Awesome threading using nurseries

I wrote about a nice threading pattern using Queues for synchronization a while ago. In the meantime, I’ve stumbled across Trio and I loved their concept of nurseries, which is basically a wrapper around the threads-and-queues concept that also makes sure that threads are properly joined and do not run out of control.

So today I ran across a case where I’d have to query large chunks of data from two systems in parallel, that I would then have to compare and merge into a third data set. Thus I needed a way to start two threads, return stuff from them to the main thread, and join them back together. A nursery came to mind, because it does just that. So that’s what I used, and here’s the code for it!

The basic pattern is outlined in the Python multiprocessing module:

  • Create a Queue for the process to return its result through.
  • Spawn the Process, let it do its thing in the background.
  • Once you feel like it, join it.
  • When it’s done, read its return value from the Queue.

Trio nurseries are context guards.
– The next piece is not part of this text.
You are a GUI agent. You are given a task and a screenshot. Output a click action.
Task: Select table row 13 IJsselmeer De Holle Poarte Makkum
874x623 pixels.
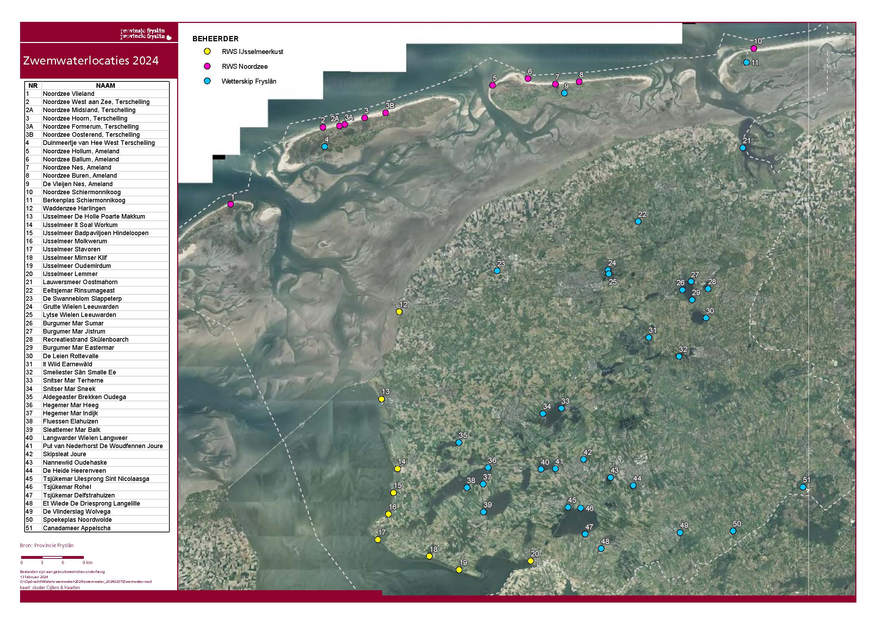pyautogui.click(x=96, y=217)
This fits nicely because that way, you can have the nursery keep track of all the processes and queues, and the fact that it’s a context guard means that the nursery will always get a chance to clean its stuff up, which amounts to joining the processes. I’m going to use threads, but it’s pretty much the same thing.
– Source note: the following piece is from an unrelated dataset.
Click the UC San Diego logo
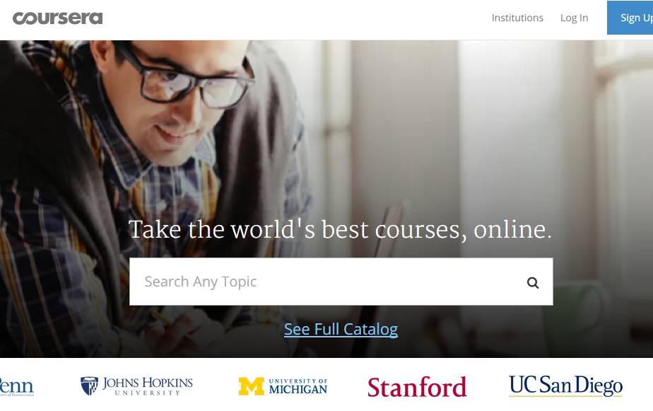653x411 pixels. [x=565, y=386]
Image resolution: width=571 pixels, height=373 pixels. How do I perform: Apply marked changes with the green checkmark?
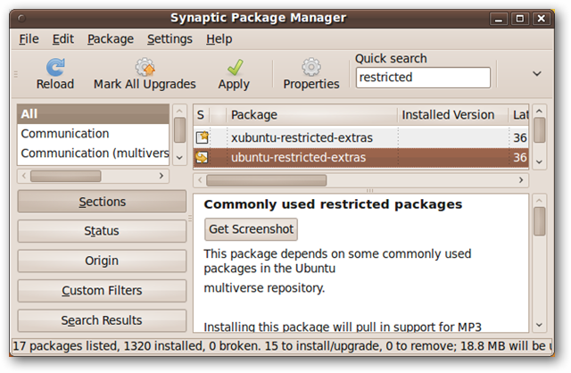[234, 68]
So here’s the code for the nursery:

from collections import deque
from threading   import Thread

class ThreadNursery(object):
    def __init__(self):
        self.threads = []
        self.queues = []

    def __enter__(self):
        return self

    def go(self, target_fn):
        result_q = deque()
        def wrapper_fn():
            # call the target function and put
            # its return value into the queue
            result_q.append(target_fn())

        # Create a thread that runs the wrapper
        thrd = Thread(target=wrapper_fn)
        self.threads.append(thrd)
        self.queues.append(result_q)
        thrd.start()

    def __exit__(self, type, value, traceback):
        for thrd in self.threads:
            thrd.join()

    def get_results(self):
        results = []
        for queue in self.queues:
            results.append(queue.popleft())
        return results

And now I can use it like this:

with ThreadNursery() as nursery:
    @nursery.go
    def query_first_system():
        things = []
        while True:
            resp = requests.get("http://somewhere/api/get_stuff")
            things.append(resp.json())
            if resp.json()["more"] == False:
                break
        return things

    @nursery.go
    def query_second_system():
        things = []
        while True:
            resp = requests.get("http://somewhere-else/api/get_stuff")
            things.append(resp.json())
            if resp.json()["more"] == False:
                break
        return things

    @nursery.go
    def calculate_pi():
        from time import sleep
        import math
        sleep(10)
        return math.pi

# the `with` block is over, so the nursery now joins everything

first_system_things, second_system_things, pi = nursery.get_results()

I like how all the threading and Queues business is completely hidden away from the functions that do actual work. They just look like any other function would, and even the rest of the code doesn’t look all that special. All the plumbing is nicely hidden in our nursery.